Required tasks —
(a) From the article below on China's car sales, rewrite the paragraph that begins "Still, industry insiders say" as a short bulleted list that keeps its main facts.
(b) In the China car sales article below, swap "industry champion" for "market leader" and give the passage again. Begin at the words "Models which had" and stop after "all foreign automakers.".
(c) Answer these questions using the article below on China's car sales:
(i) How many sedans, sport utility vehicles and multi-purpose vehicles did automakers ship to dealers in December?
(ii) Which firm is analyst John Zeng with?
(iii) By what percentage did Ford Motor's sales jump?
*** Selected excerpt ***
BEIJING Auto sales in China are set to cool in 2011 after surging by a third to a record high in 2010 as rising fuel prices, the removal of subsidies and tighter rules on new car registrations temper demand in the world's largest car market.
In December alone, automakers in the country shipped 1.3 million sedans, sport utility vehicles and multi-purpose vehicles to dealers, but they still couldn't keep up with demand.
"Small cars were selling like hot cakes in recent weeks as people wanted to take advantage of the incentives before it was too late," said Meng Yi, a Chevrolet dealer based in Shanghai.
"Instead of getting any year-end bargain deals, people were actually paying full price upfront and getting the cars months later as many models were out of stock a while ago."
Beijing issued a massive package of stimulus measures at the height of the global financial crisis in 2009, including tax incentives for cars with engine sizes 1.6 litres or smaller and rebates for farmers who traded in old vehicles for fuel-efficient models.
The incentives were scaled back in 2010 and mostly scrapped this year.
"Monthly sales will most likely fall in the first half because small cars account for 60 percent of the market volume. The impact on the mini vehicle segment can't be ignored now that they've taken away the subsidies," said John Zeng, an analyst with J.D. Power Asia Pacific.
The Beijing city government's recent move to impose quotas on new car registrations and possible similar moves by other big cities to tackle traffic gridlock as well as further hikes in fuel prices will also apply the brakes to the market, industry observers said.
Still, industry insiders say car sales in China will continue to grow for the full year because of rising income levels and the low level of car ownership in small, inland areas. In 2010, a total of 13.8 million passenger cars were sold in China, the China Association of Automobile Manufacturers (CAAM) said on Monday. Overall vehicles, including trucks and buses, came to 18.1 million units during the period, up 32.4 percent, it said. By comparison,, U.S. auto sales rose more than 11 percent in 2010 to nearly 11.6 million vehicles, snapping a four-year slide that had forced two of Detroit's Big Three automakers into government-directed bankruptcies.
WINNERS AND LOSERS
Local brands will bear the brunt of policy change, especially the termination of tax incentives, as they dominate the small car segment, analysts say. Mid-size cars, mostly carrying a foreign brand, might get a lift as compact cars are less appealing now without the incentives.
Models which had disappeared from the top ten best sellers' list in 2010, such as Toyota Motor's (7203.T) Camry, could make a come-back next year, analysts say.
Of all the foreign automakers operating in China, General Motors (GM.N), remains the industry champion with an annual tally of 2.4 million cars and light commercial vehicles.
Close rival Volkswagen (VOWG.DE), which makes only cars in the country, sold 1.9 million units, including almost 228,000 Audi brand models.
Hyundai Motor (005380.KS) and partner Kia Motor (000270.KS) moved about 1 million vehicles, as did Japan's Nissan Motor (7201.T).
Sales of Ford Motor (F.N), a relatively late comer to China, jumped 40 percent, the fastest among all foreign automakers.
"Ford seemed to be rather cautious in the past. But it was very aggressive last year and added 100 or so new dealers in the country," said Sheng Ye, associate research director for Ipsos' Greater China region.
Despite making the best-selling F3 model, BYD (1211.HK), backed by U.S. billionaire Warren Buffett, missed its sales target.
Toyota Motor and Honda Motor (7267.T), hurt by recurring labor disputes at their suppliers, reported a 19 percent and 12.2 percent gain respectively. Massive global recalls also tarnished Toyota's once impeccable reputation for quality and hurt its sales in the country.
With or without tax incentives, China's auto market, will return to a slower but more rational growth pattern sooner or later, as breakneck growth was not sustainable, industry insiders say.
"The market loves explosive sales growth and we love it too, but it's a marathon not a 100-meter race," Hu Maoyuan, chairman of top Chinese automaker and GM's main China partner SAIC Motor Corp (600104.SS) told a shareholders meeting late last.
Most analysts and auto executives are expecting industry-wide sales to rise 10-15 percent.
*** End of Selected excerpt ***
*** Data extracts ***
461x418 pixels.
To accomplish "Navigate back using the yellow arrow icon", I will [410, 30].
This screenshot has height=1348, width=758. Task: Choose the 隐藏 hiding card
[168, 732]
*** End of Data extracts ***
*** Data extracts ***
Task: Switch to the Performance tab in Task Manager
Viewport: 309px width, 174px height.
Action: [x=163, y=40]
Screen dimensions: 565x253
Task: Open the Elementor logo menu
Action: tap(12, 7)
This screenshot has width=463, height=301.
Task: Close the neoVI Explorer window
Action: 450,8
*** End of Data extracts ***
Answers to each task —
(a)
- Industry insiders expect China's car sales to keep growing for the full year because incomes are rising and car ownership is low in small, inland areas.
- The China Association of Automobile Manufacturers (CAAM) said on Monday that 13.8 million passenger cars were sold in China in 2010.
- Total vehicle sales, including trucks and buses, reached 18.1 million units, up 32.4 percent.
- U.S. auto sales rose more than 11 percent in 2010 to nearly 11.6 million vehicles. This ended a four-year slide that had forced two of Detroit's Big Three automakers into government-directed bankruptcies.

(b)
Models which had disappeared from the top ten best sellers' list in 2010, such as Toyota Motor's (7203.T) Camry, could make a come-back next year, analysts say.
Of all the foreign automakers operating in China, General Motors (GM.N), remains the market leader with an annual tally of 2.4 million cars and light commercial vehicles.
Close rival Volkswagen (VOWG.DE), which makes only cars in the country, sold 1.9 million units, including almost 228,000 Audi brand models.
Hyundai Motor (005380.KS) and partner Kia Motor (000270.KS) moved about 1 million vehicles, as did Japan's Nissan Motor (7201.T).
Sales of Ford Motor (F.N), a relatively late comer to China, jumped 40 percent, the fastest among all foreign automakers.

(c)
(i) 1.3 million
(ii) J.D. Power Asia Pacific
(iii) 40 percent